Continuous distributions
[Random number generation]

Functions

SIM_API double uniform (double a, double b, int rng=0)
SimTime uniform (SimTime a, SimTime b, int rng=0)
SIM_API double exponential (double mean, int rng=0)
SimTime exponential (SimTime mean, int rng=0)
SIM_API double normal (double mean, double stddev, int rng=0)
SimTime normal (SimTime mean, SimTime stddev, int rng=0)
SIM_API double truncnormal (double mean, double stddev, int rng=0)
SimTime truncnormal (SimTime mean, SimTime stddev, int rng=0)
SIM_API double gamma_d (double alpha, double theta, int rng=0)
SIM_API double beta (double alpha1, double alpha2, int rng=0)
SIM_API double erlang_k (unsigned int k, double mean, int rng=0)
SIM_API double chi_square (unsigned int k, int rng=0)
SIM_API double student_t (unsigned int i, int rng=0)
SIM_API double cauchy (double a, double b, int rng=0)
SIM_API double triang (double a, double b, double c, int rng=0)
double lognormal (double m, double w, int rng=0)
SIM_API double weibull (double a, double b, int rng=0)
SIM_API double pareto_shifted (double a, double b, double c, int rng=0)

Function Documentation

SIM_API double beta ( double  alpha1,
double  alpha2,
int  rng = 0 
)

Returns a random variate from the beta distribution with parameters alpha1, alpha2.

Generation is using relationship to Gamma distribution: if Y1 has gamma distribution with alpha=alpha1 and beta=1 and Y2 has gamma distribution with alpha=alpha2 and beta=2, then Y = Y1/(Y1+Y2) has beta distribution with parameters alpha1 and alpha2.

Parameters:
alpha1,alpha2 >0
rng the underlying random number generator
SIM_API double cauchy ( double  a,
double  b,
int  rng = 0 
)

Returns a random variate from the Cauchy distribution (also called Lorentzian distribution) with parameters a,b where b>0.

This is a continuous distribution describing resonance behavior. It also describes the distribution of horizontal distances at which a line segment tilted at a random angle cuts the x-axis.

Generation uses inverse transform.

Parameters:
a 
b b>0
rng the underlying random number generator
SIM_API double chi_square ( unsigned int  k,
int  rng = 0 
)

Returns a random variate from the chi-square distribution with k degrees of freedom.

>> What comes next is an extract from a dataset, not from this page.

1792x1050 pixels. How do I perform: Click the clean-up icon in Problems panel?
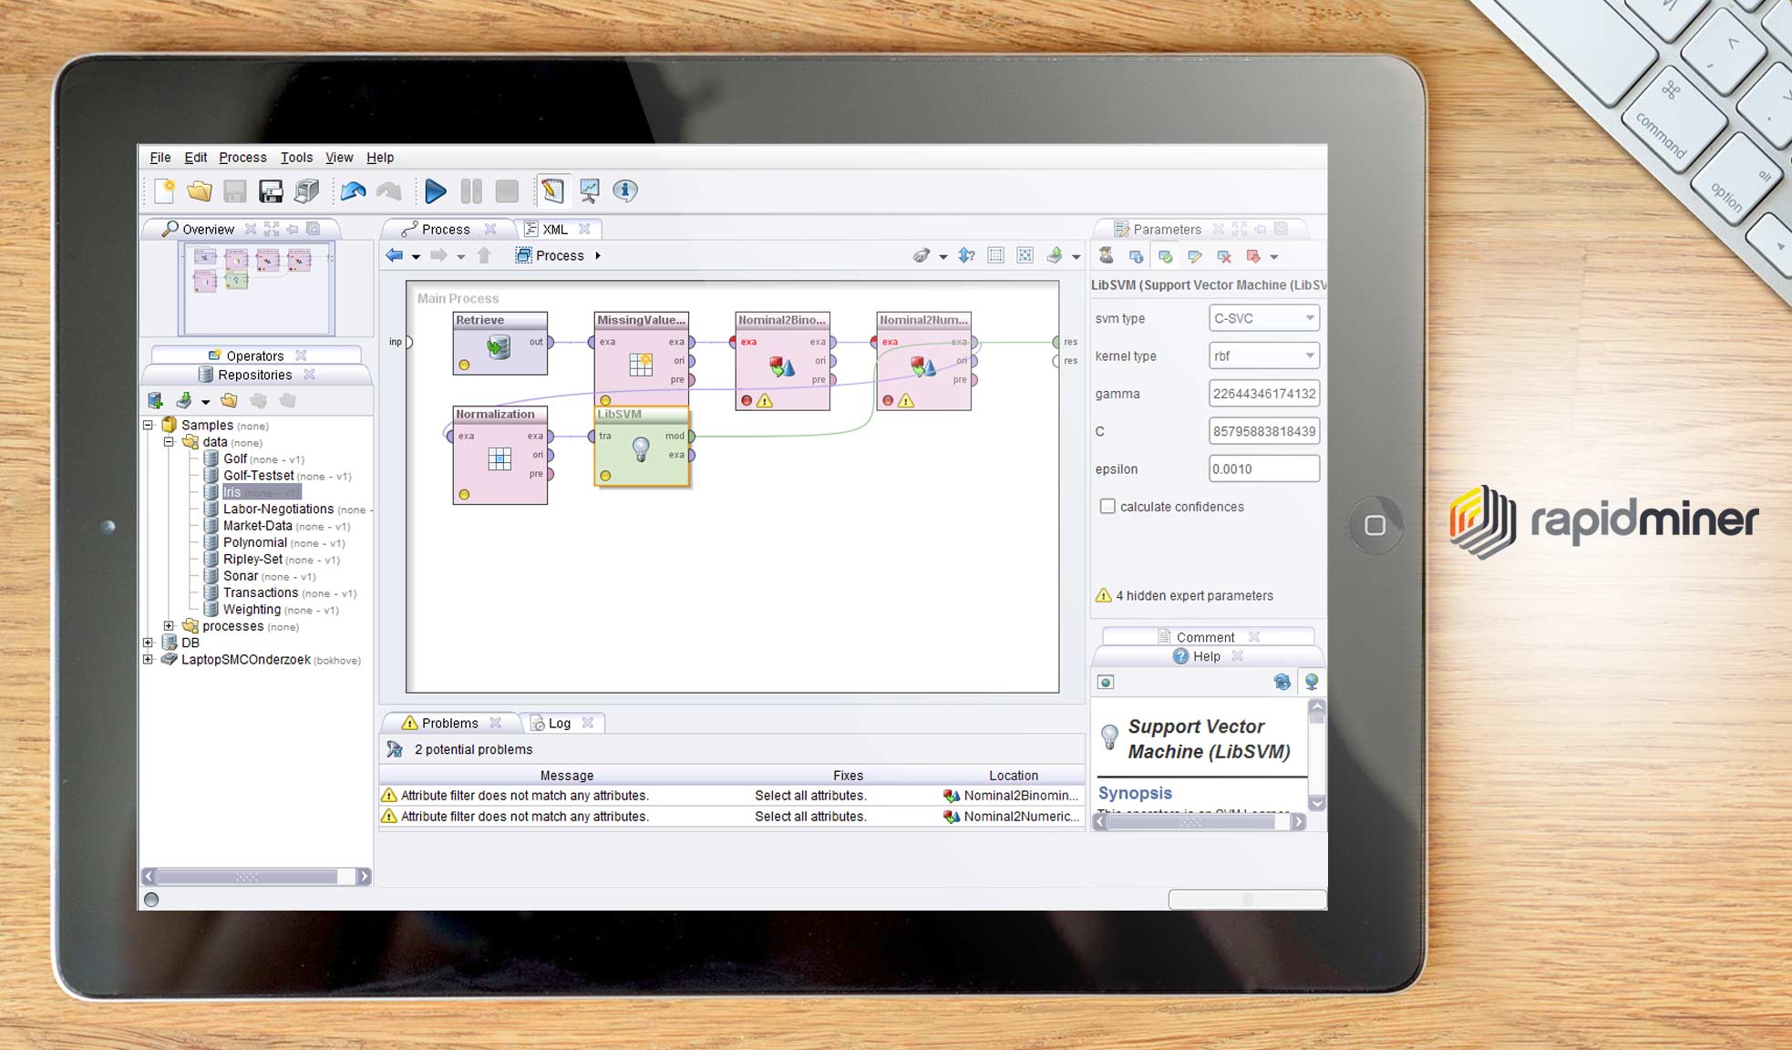395,749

The chi-square distribution arises in statistics. If Yi are k independent random variates from the normal distribution with unit variance, then the sum-of-squares (sum(Yi^2)) has a chi-square distribution with k degrees of freedom.

The expected value of this distribution is k. Chi_square with parameter k is gamma-distributed with alpha=k/2, beta=2.

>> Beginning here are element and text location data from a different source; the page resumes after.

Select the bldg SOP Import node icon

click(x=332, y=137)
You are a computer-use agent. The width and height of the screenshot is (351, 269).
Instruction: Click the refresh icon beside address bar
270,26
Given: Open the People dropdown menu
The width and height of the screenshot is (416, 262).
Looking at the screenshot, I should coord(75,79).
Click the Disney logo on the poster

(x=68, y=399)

Generation is using relationship to gamma distribution.

Parameters:
k degrees of freedom, k>0
rng the underlying random number generator
SIM_API double erlang_k ( unsigned int  k,
double  mean,
int  rng = 0 
)

Returns a random variate from the Erlang distribution with k phases and mean mean.

This is the sum of k mutually independent random variables, each with exponential distribution. Thus, the kth arrival time in the Poisson process follows the Erlang distribution.

Erlang with parameters m and k is gamma-distributed with alpha=k and beta=m/k.

Generation makes use of the fact that exponential distributions sum up to Erlang.

Parameters:
k number of phases, k>0
mean >0
rng the underlying random number generator
SIM_API double exponential ( double  mean,
int  rng = 0 
)

Returns a random variate from the exponential distribution with the given mean (that is, with parameter lambda=1/mean).

Parameters:
mean mean value
rng the underlying random number generator

Referenced by exponential().

SIM_API double gamma_d ( double  alpha,
double  theta,
int  rng = 0 
)

Returns a random variate from the gamma distribution with parameters alpha>0, theta>0.

Alpha is known as the "shape" parameter, and theta as the "scale" parameter.

Some sources in the literature use the inverse scale parameter beta = 1 / theta, called the "rate" parameter. Various other notations can be found in the literature; our usage of (alpha,theta) is consistent with Wikipedia and Mathematica (Wolfram Research).

Gamma is the generalization of the Erlang distribution for non-integer k values, which becomes the alpha parameter. The chi-square distribution is a special case of the gamma distribution.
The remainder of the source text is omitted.